## TASK STATEMENT
Please transcribe exactly, and only, the lines of the data below between the line holding "November 2016 (35, 1877)" and the line holding "July 2016 (26, 1945)", inclusive.

Collection entries:
##############################

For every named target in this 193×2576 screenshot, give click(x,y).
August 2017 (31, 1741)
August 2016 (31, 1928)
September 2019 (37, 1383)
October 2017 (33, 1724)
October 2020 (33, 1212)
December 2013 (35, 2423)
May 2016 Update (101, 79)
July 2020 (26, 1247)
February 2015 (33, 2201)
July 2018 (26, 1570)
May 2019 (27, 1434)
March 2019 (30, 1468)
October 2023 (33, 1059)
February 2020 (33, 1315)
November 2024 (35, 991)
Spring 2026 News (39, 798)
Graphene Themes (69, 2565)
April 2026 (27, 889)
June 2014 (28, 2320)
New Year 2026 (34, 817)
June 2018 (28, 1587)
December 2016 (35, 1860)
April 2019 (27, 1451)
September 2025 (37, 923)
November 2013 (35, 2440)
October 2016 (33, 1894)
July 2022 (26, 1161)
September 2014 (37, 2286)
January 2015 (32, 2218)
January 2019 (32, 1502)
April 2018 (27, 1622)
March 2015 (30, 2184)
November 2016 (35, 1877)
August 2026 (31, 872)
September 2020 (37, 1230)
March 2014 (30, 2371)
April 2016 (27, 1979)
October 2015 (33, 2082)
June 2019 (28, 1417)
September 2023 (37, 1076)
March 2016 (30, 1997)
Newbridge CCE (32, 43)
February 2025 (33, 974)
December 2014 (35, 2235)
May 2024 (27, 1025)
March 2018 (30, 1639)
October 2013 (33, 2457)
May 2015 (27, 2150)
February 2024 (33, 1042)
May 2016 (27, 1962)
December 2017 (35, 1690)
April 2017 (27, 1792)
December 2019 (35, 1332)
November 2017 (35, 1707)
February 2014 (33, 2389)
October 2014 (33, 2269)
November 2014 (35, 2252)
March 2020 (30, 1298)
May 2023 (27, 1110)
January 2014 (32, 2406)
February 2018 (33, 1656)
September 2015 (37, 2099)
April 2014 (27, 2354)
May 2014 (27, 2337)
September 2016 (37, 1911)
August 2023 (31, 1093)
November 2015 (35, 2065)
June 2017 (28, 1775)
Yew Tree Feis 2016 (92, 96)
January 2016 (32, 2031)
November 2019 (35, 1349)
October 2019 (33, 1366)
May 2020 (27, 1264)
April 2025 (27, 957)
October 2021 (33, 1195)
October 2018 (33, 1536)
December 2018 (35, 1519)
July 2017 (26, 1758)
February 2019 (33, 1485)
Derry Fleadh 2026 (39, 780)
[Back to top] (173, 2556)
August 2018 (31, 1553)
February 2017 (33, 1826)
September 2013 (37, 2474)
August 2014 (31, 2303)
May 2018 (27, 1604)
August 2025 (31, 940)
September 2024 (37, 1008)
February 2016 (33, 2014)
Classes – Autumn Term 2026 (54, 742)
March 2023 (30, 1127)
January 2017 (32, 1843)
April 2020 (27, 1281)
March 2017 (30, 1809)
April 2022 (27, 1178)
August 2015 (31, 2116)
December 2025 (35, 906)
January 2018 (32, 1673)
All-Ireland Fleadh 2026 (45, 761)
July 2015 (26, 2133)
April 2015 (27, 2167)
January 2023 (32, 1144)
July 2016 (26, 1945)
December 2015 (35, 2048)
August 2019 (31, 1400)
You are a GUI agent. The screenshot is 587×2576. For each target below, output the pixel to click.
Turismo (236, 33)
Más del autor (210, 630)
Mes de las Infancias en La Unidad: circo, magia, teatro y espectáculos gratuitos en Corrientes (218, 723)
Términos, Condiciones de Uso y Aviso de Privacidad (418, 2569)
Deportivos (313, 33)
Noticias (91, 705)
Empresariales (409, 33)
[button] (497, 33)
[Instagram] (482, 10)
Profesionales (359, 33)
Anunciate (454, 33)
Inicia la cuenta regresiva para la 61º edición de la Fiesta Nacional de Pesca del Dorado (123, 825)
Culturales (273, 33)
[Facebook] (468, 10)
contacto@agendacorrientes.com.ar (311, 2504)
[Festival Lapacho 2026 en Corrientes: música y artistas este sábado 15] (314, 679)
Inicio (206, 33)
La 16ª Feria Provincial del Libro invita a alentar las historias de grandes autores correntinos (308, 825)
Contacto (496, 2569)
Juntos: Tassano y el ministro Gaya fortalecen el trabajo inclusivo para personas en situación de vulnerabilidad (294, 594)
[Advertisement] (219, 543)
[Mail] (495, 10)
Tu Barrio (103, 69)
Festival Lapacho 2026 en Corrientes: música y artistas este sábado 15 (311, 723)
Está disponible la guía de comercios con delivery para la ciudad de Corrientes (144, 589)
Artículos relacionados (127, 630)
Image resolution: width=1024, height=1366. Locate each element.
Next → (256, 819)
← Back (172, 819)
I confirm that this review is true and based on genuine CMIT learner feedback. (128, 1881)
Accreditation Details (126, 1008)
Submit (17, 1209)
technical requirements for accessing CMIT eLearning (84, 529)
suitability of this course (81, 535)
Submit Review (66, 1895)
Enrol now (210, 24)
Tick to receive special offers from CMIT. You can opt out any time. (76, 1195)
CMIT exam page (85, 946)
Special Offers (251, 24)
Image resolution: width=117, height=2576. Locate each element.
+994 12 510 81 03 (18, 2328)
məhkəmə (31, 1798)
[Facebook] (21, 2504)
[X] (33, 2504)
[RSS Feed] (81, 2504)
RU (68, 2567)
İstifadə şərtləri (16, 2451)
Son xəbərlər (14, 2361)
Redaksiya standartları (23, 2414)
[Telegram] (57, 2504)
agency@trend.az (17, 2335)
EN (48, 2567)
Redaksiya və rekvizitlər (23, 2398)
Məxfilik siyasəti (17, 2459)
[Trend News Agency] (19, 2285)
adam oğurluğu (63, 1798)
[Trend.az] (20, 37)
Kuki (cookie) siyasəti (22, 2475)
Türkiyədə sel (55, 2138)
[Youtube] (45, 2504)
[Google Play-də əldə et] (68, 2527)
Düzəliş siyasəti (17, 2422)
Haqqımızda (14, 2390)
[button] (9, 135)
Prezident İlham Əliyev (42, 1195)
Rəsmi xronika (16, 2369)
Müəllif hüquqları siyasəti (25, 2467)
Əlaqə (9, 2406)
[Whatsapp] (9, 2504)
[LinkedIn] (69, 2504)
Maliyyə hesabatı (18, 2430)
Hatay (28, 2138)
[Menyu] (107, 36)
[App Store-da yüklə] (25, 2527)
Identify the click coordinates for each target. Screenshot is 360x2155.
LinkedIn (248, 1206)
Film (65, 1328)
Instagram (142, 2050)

##############################

## RESULT OF THIS TASK
November 2016 (35, 1877)
August 2026 (31, 872)
September 2020 (37, 1230)
March 2014 (30, 2371)
April 2016 (27, 1979)
October 2015 (33, 2082)
June 2019 (28, 1417)
September 2023 (37, 1076)
March 2016 (30, 1997)
Newbridge CCE (32, 43)
February 2025 (33, 974)
December 2014 (35, 2235)
May 2024 (27, 1025)
March 2018 (30, 1639)
October 2013 (33, 2457)
May 2015 (27, 2150)
February 2024 (33, 1042)
May 2016 (27, 1962)
December 2017 (35, 1690)
April 2017 (27, 1792)
December 2019 (35, 1332)
November 2017 (35, 1707)
February 2014 (33, 2389)
October 2014 (33, 2269)
November 2014 (35, 2252)
March 2020 (30, 1298)
May 2023 (27, 1110)
January 2014 (32, 2406)
February 2018 (33, 1656)
September 2015 (37, 2099)
April 2014 (27, 2354)
May 2014 (27, 2337)
September 2016 (37, 1911)
August 2023 (31, 1093)
November 2015 (35, 2065)
June 2017 (28, 1775)
Yew Tree Feis 2016 (92, 96)
January 2016 (32, 2031)
November 2019 (35, 1349)
October 2019 (33, 1366)
May 2020 (27, 1264)
April 2025 (27, 957)
October 2021 (33, 1195)
October 2018 (33, 1536)
December 2018 (35, 1519)
July 2017 (26, 1758)
February 2019 (33, 1485)
Derry Fleadh 2026 (39, 780)
[Back to top] (173, 2556)
August 2018 (31, 1553)
February 2017 (33, 1826)
September 2013 (37, 2474)
August 2014 (31, 2303)
May 2018 (27, 1604)
August 2025 (31, 940)
September 2024 (37, 1008)
February 2016 (33, 2014)
Classes – Autumn Term 2026 (54, 742)
March 2023 (30, 1127)
January 2017 (32, 1843)
April 2020 (27, 1281)
March 2017 (30, 1809)
April 2022 (27, 1178)
August 2015 (31, 2116)
December 2025 (35, 906)
January 2018 (32, 1673)
All-Ireland Fleadh 2026 (45, 761)
July 2015 (26, 2133)
April 2015 (27, 2167)
January 2023 (32, 1144)
July 2016 (26, 1945)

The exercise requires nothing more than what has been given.